On Wed, Jul 13, 2005 at 06:11:32PM +1000, Damian Conway wrote:
: TSa (Thomas Sandlaß) wrote:
:
: >> Unique least-inherited most-specialized match, or default
: >
: >
: >Do I read this correctly as dispatching partly in the class hierarchy
: >and partly in the type hierarchy?
:
: Err. The class hierarchy *is* the type hierarchy in Perl 6.
Implicit is that role distance is N + the distance to the nearest
class that incorporates that role for small values of N.
If class Dog does role Bark and also does role Wag, then passing a
Dog to
multi (Bark $x)
multi (Wag $x)
should result in ambiguity. The interesting question is whether N should
be 0 or 1 (or possibly epsilon). If we have
multi (Bark $x)
multi (Dog $x)
arguably Dog is more specialized than Bark, which says N maybe
shouldn't be 0. Whether it should be epsilon or 1 depends on how
you think of role composition, and whether you think of roles more
like immediate parent classes or generic paste-ins. You can think
of them as immediate parent classes, but in that case they're actually
closer than a real parent class that would have distance 1, since
role methods override parent class methods. That argues for N < 1.

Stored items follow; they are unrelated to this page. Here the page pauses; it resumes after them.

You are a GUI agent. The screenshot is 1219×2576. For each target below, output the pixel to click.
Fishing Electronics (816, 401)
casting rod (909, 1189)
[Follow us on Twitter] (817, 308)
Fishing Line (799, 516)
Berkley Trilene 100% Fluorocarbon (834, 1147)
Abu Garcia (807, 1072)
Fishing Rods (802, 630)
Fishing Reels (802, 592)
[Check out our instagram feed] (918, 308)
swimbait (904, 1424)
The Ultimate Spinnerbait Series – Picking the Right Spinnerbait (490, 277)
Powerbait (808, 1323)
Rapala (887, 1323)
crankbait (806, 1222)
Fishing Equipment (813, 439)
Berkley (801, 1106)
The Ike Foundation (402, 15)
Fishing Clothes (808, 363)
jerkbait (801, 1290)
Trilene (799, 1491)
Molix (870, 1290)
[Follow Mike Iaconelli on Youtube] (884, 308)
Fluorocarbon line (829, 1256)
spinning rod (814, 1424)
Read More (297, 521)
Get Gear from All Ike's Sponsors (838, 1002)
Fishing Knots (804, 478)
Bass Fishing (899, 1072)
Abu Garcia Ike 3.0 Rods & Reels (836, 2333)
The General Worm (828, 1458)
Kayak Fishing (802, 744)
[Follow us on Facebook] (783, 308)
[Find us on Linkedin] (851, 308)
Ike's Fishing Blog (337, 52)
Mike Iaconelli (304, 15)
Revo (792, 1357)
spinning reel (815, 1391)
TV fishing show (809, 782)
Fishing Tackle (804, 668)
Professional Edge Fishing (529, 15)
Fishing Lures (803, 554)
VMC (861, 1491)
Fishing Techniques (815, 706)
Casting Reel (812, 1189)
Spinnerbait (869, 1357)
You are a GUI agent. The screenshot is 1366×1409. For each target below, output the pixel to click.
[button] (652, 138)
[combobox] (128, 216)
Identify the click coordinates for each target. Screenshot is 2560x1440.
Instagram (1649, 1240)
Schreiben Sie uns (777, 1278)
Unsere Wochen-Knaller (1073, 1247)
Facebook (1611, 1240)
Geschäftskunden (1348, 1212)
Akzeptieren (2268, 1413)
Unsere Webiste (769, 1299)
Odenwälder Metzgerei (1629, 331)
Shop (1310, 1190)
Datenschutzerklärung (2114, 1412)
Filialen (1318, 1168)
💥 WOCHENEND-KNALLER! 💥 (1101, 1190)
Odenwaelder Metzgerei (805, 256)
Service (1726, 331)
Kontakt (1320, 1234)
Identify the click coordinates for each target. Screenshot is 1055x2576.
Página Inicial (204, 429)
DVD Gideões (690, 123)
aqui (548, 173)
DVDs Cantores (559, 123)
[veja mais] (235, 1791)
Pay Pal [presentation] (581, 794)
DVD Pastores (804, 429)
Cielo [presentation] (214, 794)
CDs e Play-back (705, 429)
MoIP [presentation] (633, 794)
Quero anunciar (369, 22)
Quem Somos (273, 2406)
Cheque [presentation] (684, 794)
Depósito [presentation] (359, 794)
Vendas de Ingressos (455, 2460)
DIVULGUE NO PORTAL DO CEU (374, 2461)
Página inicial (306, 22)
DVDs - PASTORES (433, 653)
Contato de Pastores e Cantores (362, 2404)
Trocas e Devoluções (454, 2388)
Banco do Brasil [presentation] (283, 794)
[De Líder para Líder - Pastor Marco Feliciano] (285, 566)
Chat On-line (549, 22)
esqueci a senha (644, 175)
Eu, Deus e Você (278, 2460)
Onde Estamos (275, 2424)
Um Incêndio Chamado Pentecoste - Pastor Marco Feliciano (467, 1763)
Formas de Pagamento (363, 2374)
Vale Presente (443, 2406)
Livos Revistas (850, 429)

The problem with N == epsilon is in visualizing how Dog is more constrained
than Bark. It is constrained, but its constraint is that a class is
required to be about a real object (or a fake real object in the case
of the Class object), whereas a role is not so constrained. This is
inside out from the view that "a role is a class that isn't allowed
to create an object", but while that's stated as a constraint, it's
a constraint in the service of more generality rather than more
specificity. So it's more accurate to say something like "a class is
a role that is constrained to deal with concrete objects". It's
sort of a "where exists" constraint.
So I could be happy with either 0 or epsilon. 0 is simpler, and fits
better with the role flattening world view. Epsilon has the additional
problem that it's, er, additive rather than subtractive in this case.
If we say Bark where Wag, it's simultaneously more specialized and
less specialized. I think epsilons should be restricted to explicit
"where" counting, though I'm liberal on the subject of whether those
explicit "where" mentions are in the actual signature or in a subtype
declaration somewhere. I suspect these should be equivalent distance
in where-space:
sub ( $x of Int where { $_ % 1 } )
subtype Odd of Int where { $_ % 1 }
sub { Odd $x }
I suppose a case could be made that a Bark could be considered more
constrained than a Dog, which would solve the addition/subtraction
problem, but it still violates the explicit-where dictum. So I'm still
in favor of 0 distance for role composition.
Note, however, that run-time mixins can increase distance by one if
they have to create an anonymous class. Additional mixins may or
may not increase the distance depending on whether the mixin mechanism
creates additional anonymous classes or just adds more roles to
the existing anonymous class. The former approach is probably cleaner,
and we don't really need the latter mechanism to compose multiple
mixins into an anonymous class simultaneously, assuming we can stack
$mammal does Bark does Wag;
and get some kind of list-associative simultaneous precedence. Or maybe
that should be spelled
$mammal does Bark&Wag;
Larry